SAN DIEGO, Calif. (USNI News) – If a part breaks on a ship or submarine sailing in a conflict zone or moored at its homeport, the fix just might be done with a portable welder or a mobile workshop set up on the pier in an unconventional way, using an innovative technology known as “cold spray.”
Fleet Fixes with Cold Spray Technology
Cold spray uses a highly-pressurized gas that fires heated metal powder at supersonic speed to lay metal onto a surface. It’s not cold, per se, but at 800 degrees Celsius or so is far cooler than traditional “hot” welding.
The technology uses a process called high deposition rate additive manufacturing. It uses various types of powders – ranging from aluminum to titanium as well as specialty powders – for hard coatings as well as customized repairs including aircraft panel fasteners, damaged pipes and shafts, corroded impellers, joint leaks and valve actuators, according to the company. It can replace worn metal coatings with metal that’s at least as strong and hard as the original coating, officials say.
Cold-spray technology isn’t new – it was developed in Russia in the 1980s – but has become a growth industry garnering great interest and use by the military services grappling with parts shortages, clogged supply lines and demands for rapid-repair capabilities for deployed forces.

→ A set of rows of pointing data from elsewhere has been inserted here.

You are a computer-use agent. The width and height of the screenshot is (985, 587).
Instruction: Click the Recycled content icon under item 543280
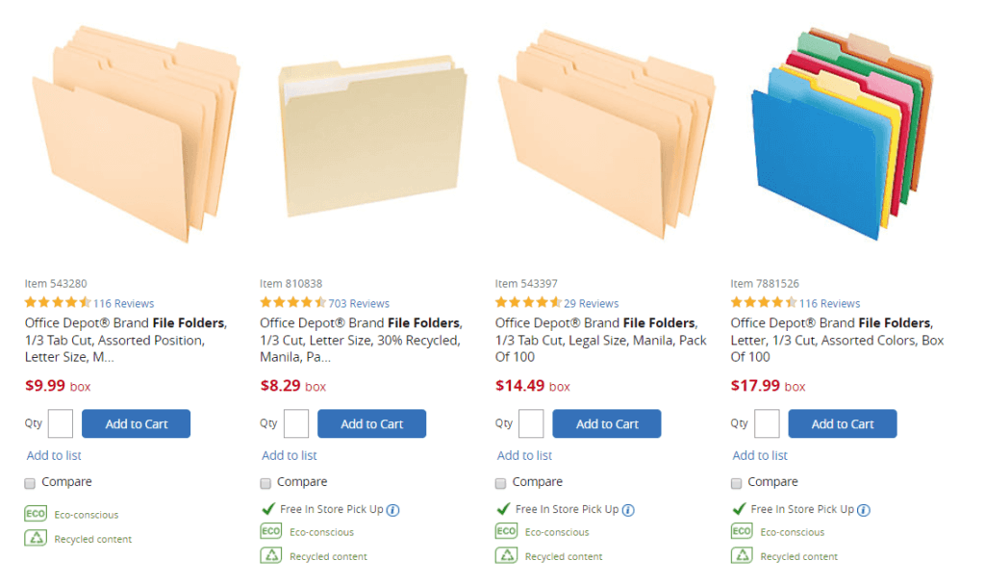[36, 538]
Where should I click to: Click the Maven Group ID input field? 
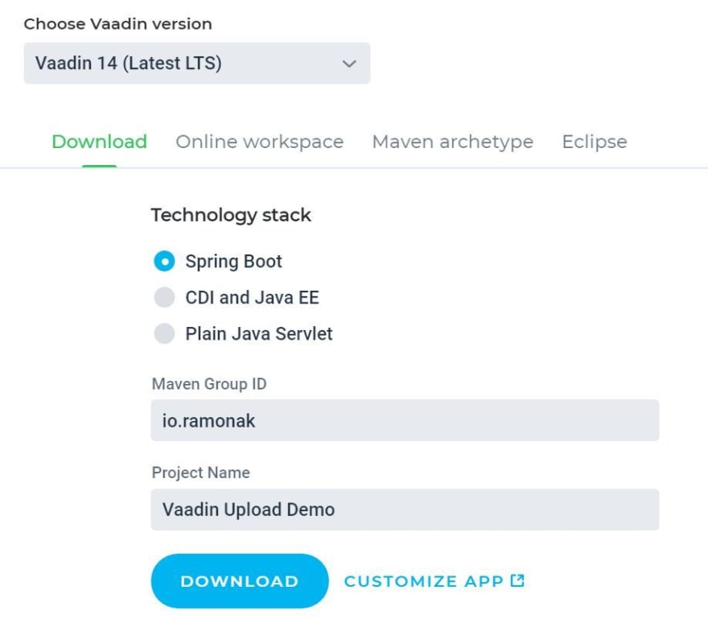405,419
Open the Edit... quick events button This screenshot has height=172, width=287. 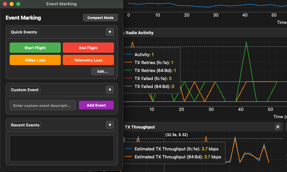[102, 71]
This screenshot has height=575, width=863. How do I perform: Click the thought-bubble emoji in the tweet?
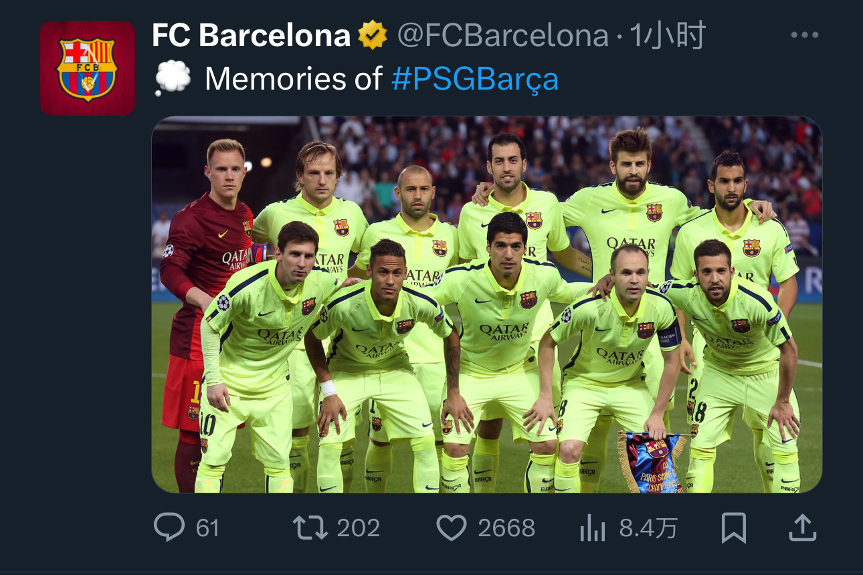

“[Cold spray] is one that we are really going after,” Rear Adm. Jason Lloyd, U.S. Naval Sea Systems Command’s chief engineer, said last week during the American Society of Naval Engineers’ annual Fleet Maintenance & Modernization Symposium.
The Navy has already seen months shaved off specific ship repairs using the technology, but the equipment can be prohibitively expensive. Now the Navy is developing a unique partnership with a company that’s developed smaller portable and deployable cold-spray systems that can be rapidly fielded and deployed.
“It’s a real advantage for getting after some repairs – not all – but it gives shipyards and local repair the option of using a different repair method,” said Lloyd, who also serves as NAVSEA’s deputy commander for ship design, integration and naval engineering (SEA-05). The Navy first used cold spray in 2019 at Norfolk Naval Shipyard, Va., and “the shipyards have been using them quite a bit,” he said.
To defray the high cost of the equipment, the Navy is investigating using the repair capability as a service provided by a commercial partner. The as-a-service arrangement might provide an entry point for private yards and smaller businesses that otherwise couldn’t afford the investment.
“This is going to take a monumental will to get where we need to go,” he said. “We have near-term competitors that we have not had in my time in the Navy.”
The Navy has partnered with VRC Metal Systems, a Box Elder, S.D.-based company that specializes in cold-spray technology, to create “pop-up” production cells within 90 days, which will be located near ports. The company will use equipment leased by the Navy to do repairs in three weeks or less – and at no cost to the customer.